Icelandair Group on Thursday scrapped a plan to acquire its Icelandic rival WOW Air, calling into question the next steps for the struggling budget carrier.
Icelandair said the conditions for the share purchase were "unlikely" to be filled by the company's shareholder meeting, slated for Friday.
"This conclusion is certainly disappointing," Bogi Nils Bogason, Icelandair Group's interim president and CEO, said in a statement. "We want to thank WOW Air's management for a good cooperation in the project during recent weeks. All our best wishes go out to the owners and staff of the WOW Air."
WOW Air's flights first took off in 2012 and it has expanded rapidly, adding trans-Atlantic service from several U.S. cities.
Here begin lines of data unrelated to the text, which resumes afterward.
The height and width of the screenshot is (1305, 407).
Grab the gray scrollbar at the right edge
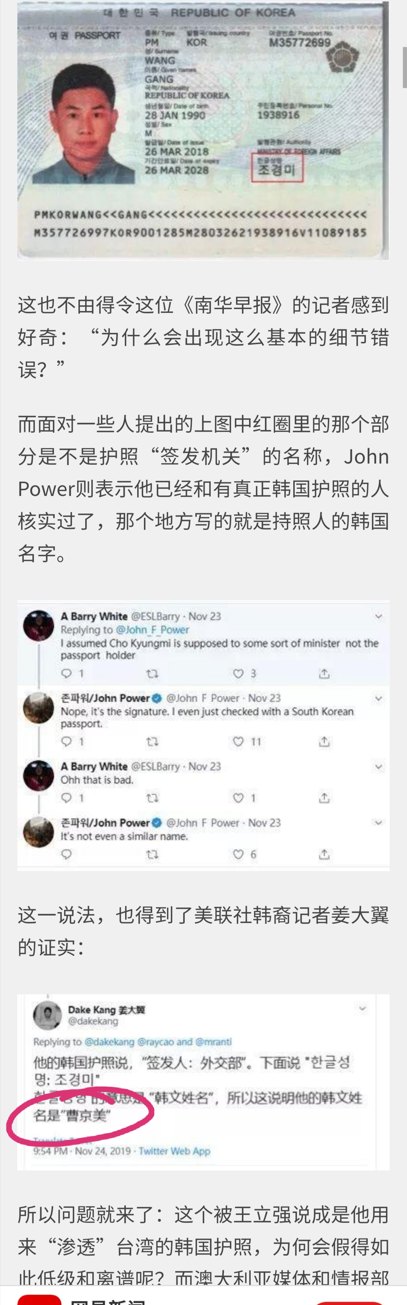[404, 66]
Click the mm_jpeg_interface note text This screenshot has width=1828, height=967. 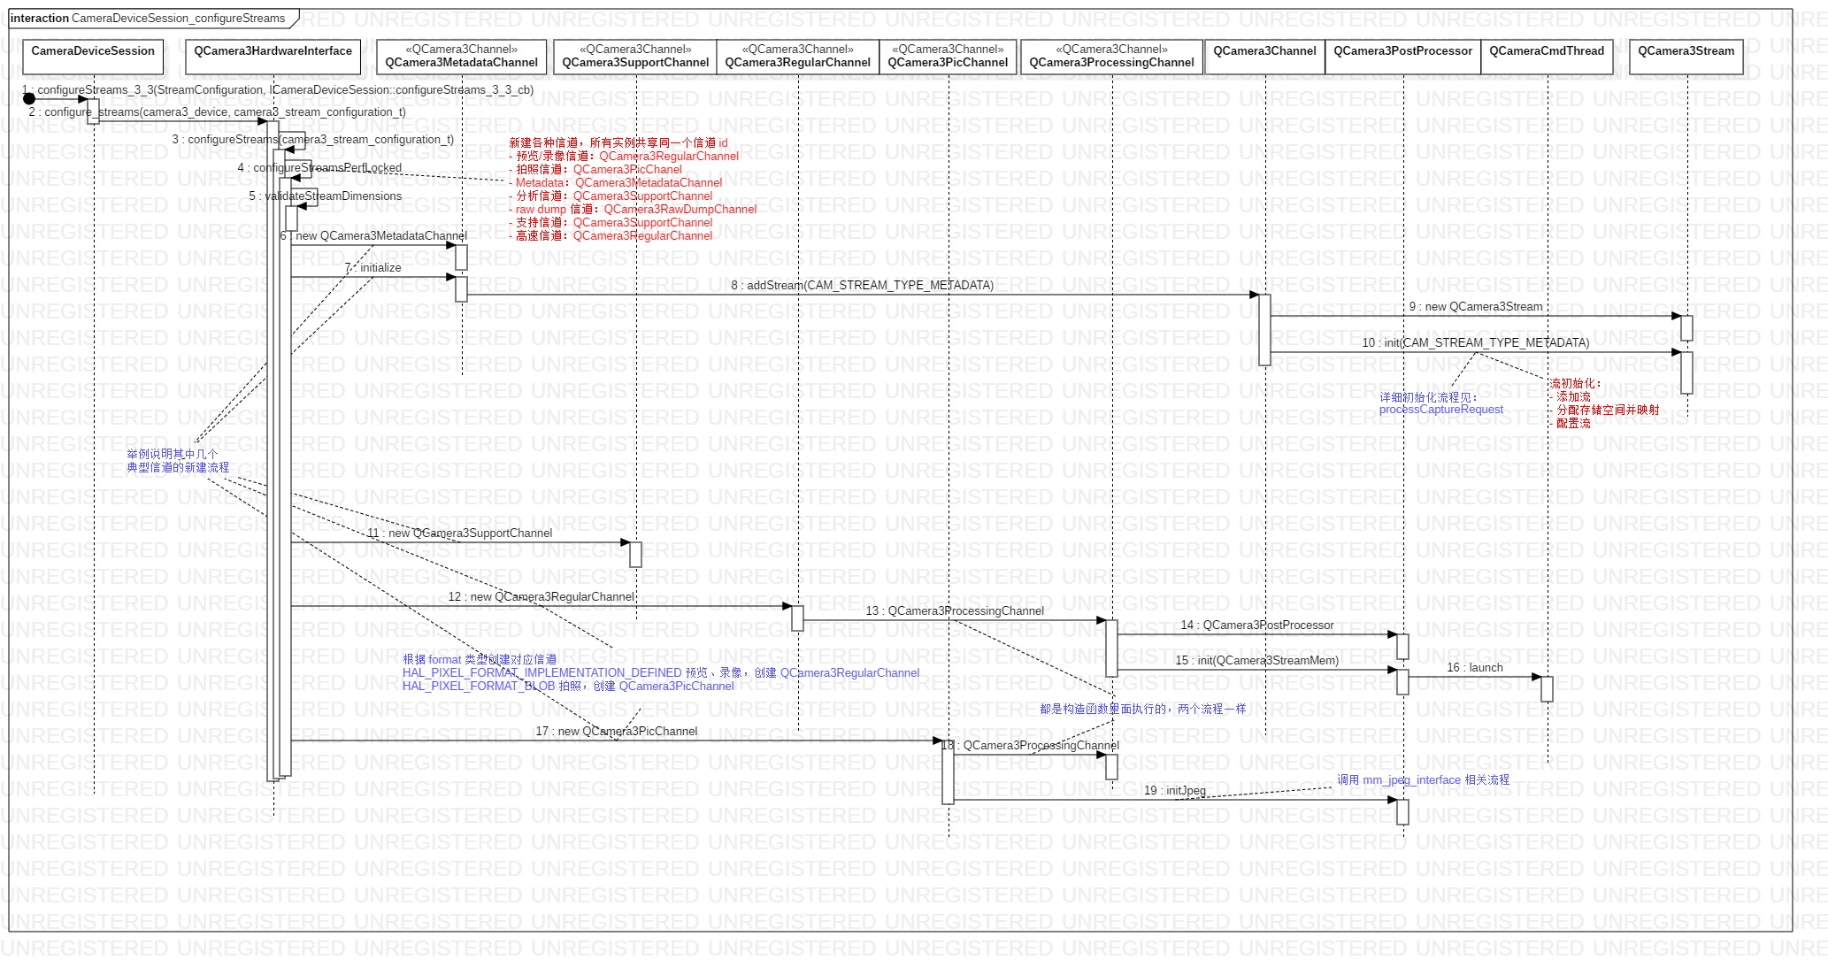1423,780
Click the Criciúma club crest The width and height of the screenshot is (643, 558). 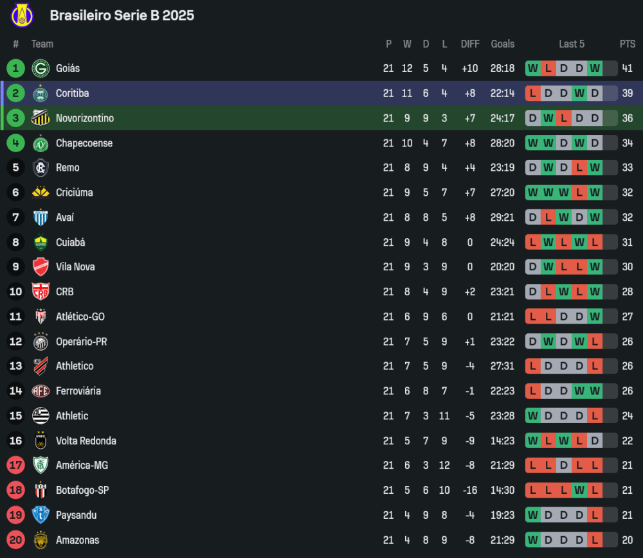tap(41, 193)
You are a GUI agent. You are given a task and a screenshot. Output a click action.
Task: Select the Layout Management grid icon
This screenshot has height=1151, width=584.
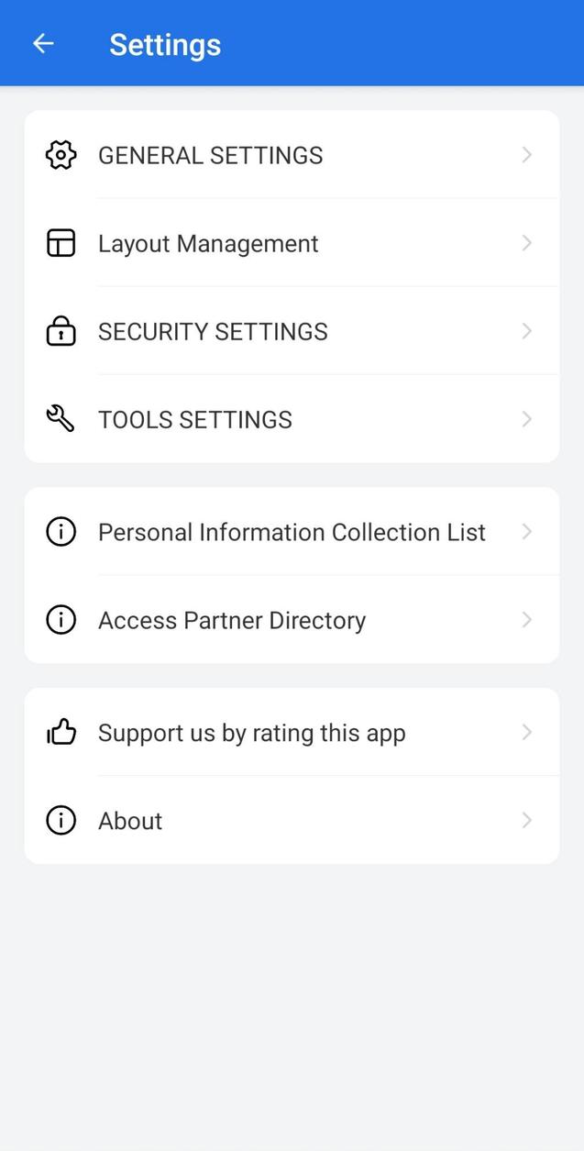[61, 242]
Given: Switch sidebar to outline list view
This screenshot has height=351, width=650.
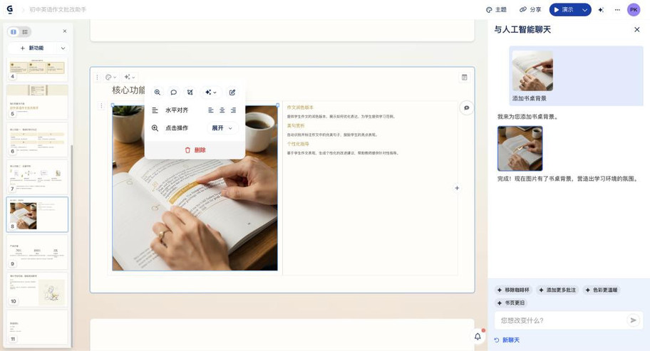Looking at the screenshot, I should click(x=25, y=32).
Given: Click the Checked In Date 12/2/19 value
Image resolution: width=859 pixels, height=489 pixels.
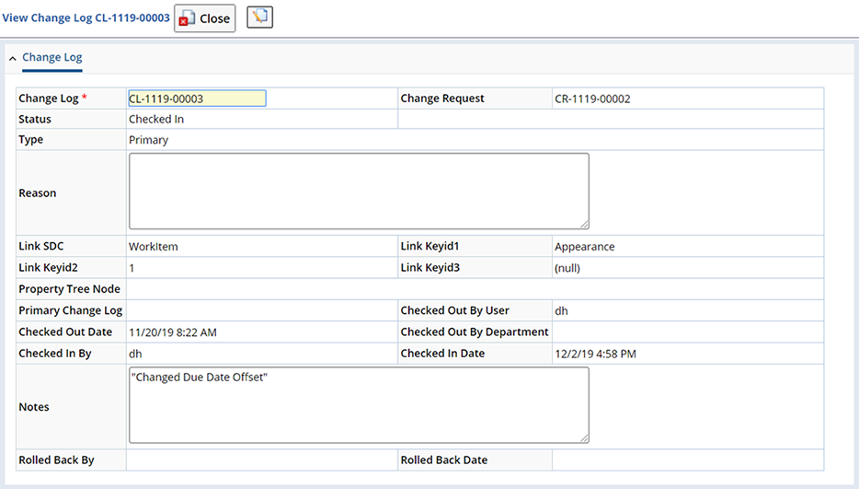Looking at the screenshot, I should pyautogui.click(x=595, y=354).
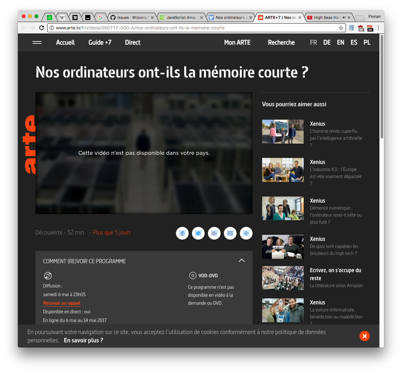Open Chrome's three-dot menu
Image resolution: width=402 pixels, height=373 pixels.
[x=378, y=28]
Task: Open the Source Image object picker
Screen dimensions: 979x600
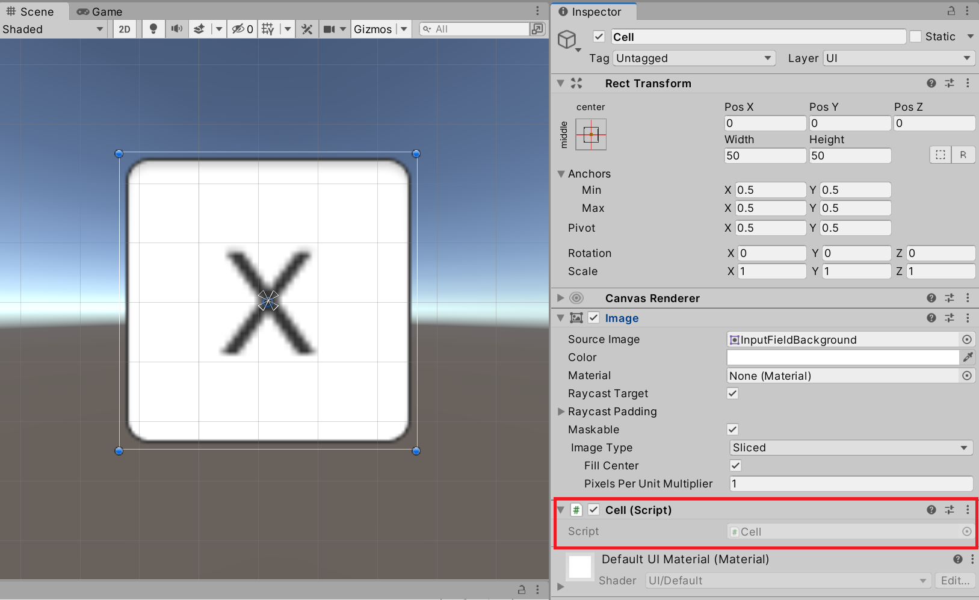Action: 967,339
The airline is a no-frills budget carrier, that offers low airfares, some below $100 one way, and charges passengers for everything else, such as seat assignments, carry-on baggage and food and beverages.
But WOW Air said it has faced escalating financial problems since its bond issuance in September, including higher fuel costs.
Aircraft lessors and the company's creditors have "demanded stricter payment terms than before, putting further pressure on the company's cash flow," WOW air said in a statement Tuesday.
The airline reduced its fleet by four planes earlier this week.
It is not immediately clear what WOW Air's next steps are.
The airline, which expanded rapidly and helped fuel a tourism boom to Iceland, has grappled with other problems as well, including accusations of poor customer service.
"We have to do better," CEO Skuli Mogensen told CNBC in an interview in June in Reykjavik. "It's obviously in our interest to fix it." He said such problems as canceled flights, delays and other problems cost the airline in lost passengers and the money they have to pay to compensate them.
Mogensen was not immediately available for comment on the scrapped Icelandair deal but said in a statement that it "was clear at the outset that it was an ambitious task to complete all the conditions of the share purchase agreement in this short period.
"We thank the Icelandair Group's management team for this challenging project, and also wish the management and staff of Icelandair Group all the best."
WOW's problems come amid struggles of several other airlines. Budget carrier Primera Air abruptly ceased operations in October, leaving passengers stranded. A year earlier, the collapsed U.K. carrier Monarch Airlines stranded more than 100,000 travelers abroad.